Und wieviel ist das, was wegschrumpfte! Denn die Dynastie ist alt. Es war schon Papst Paul II., der den jungen Ritter Karneval um 1467 aus dem Labyrinth des Mittelalters an seinen Hof zog. Auf den lustiggrünen Volkswiesen am Fuße des Monte Testaccio, in dessen Grotten die römischen Weine lagerten, hatte er bis dahin sein Wesen getrieben, aber jener Papst lockte ihn in das Innere der Heiligen Stadt, um ihm und seinem landstreichenden Gefolge die Via Lata zu den „Corse“, den Pferdewettläufen, anzuweisen, so daß diese Straße davon den noch heute geltenden Namen des „Corso“ bekam.

Ueber vierhundert Jahre sind seit jenem ersten Karneval vergangen.

Auf der Piazza Venezia versammelte damals sich der Nobilissimo convito papale.
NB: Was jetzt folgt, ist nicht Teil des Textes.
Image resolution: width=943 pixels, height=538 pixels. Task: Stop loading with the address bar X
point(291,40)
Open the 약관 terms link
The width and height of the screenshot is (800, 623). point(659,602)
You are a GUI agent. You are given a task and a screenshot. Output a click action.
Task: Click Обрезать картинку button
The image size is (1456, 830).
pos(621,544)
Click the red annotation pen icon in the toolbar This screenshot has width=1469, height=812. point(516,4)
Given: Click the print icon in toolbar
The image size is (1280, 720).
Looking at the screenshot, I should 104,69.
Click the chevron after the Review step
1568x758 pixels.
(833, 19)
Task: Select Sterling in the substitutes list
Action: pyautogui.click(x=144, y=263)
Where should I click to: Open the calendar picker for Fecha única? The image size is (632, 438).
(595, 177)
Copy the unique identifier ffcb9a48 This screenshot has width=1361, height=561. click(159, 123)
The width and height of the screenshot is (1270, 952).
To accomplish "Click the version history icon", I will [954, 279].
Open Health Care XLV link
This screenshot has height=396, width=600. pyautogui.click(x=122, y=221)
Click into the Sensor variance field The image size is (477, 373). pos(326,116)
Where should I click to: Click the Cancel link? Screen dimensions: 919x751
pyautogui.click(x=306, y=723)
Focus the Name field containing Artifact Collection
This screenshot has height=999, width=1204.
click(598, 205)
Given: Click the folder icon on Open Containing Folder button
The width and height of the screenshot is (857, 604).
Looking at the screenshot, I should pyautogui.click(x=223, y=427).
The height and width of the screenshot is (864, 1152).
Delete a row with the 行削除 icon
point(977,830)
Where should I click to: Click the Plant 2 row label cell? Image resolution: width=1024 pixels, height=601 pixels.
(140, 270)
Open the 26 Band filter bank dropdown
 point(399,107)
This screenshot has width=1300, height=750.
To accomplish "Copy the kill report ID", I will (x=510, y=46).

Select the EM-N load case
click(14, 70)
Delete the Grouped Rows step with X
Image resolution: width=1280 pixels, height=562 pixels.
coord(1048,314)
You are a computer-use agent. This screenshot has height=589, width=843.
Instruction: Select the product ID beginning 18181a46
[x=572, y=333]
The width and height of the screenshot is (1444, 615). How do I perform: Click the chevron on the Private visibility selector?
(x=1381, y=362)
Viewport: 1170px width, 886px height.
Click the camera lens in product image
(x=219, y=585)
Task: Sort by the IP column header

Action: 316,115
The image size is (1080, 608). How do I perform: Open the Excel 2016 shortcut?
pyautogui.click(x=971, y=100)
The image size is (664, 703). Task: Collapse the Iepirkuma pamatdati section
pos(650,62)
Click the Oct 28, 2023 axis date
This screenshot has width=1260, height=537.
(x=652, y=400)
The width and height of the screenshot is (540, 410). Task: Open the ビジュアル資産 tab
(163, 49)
Senatus populusque Romanus, Roms Volk und Senat, um von ihren mit farbigen Tüchern behangenen Balkonen aus dem Eintreffen der „Barberi“ zuzusehen, den wettlaufenden Juden, Jünglingen, Greisen, Büffeln und Eseln; denn die „Corse“ der Zweifüßler waren damals so beliebt wie die später allein übriggebliebenen der Vierfüßler, der Pferde.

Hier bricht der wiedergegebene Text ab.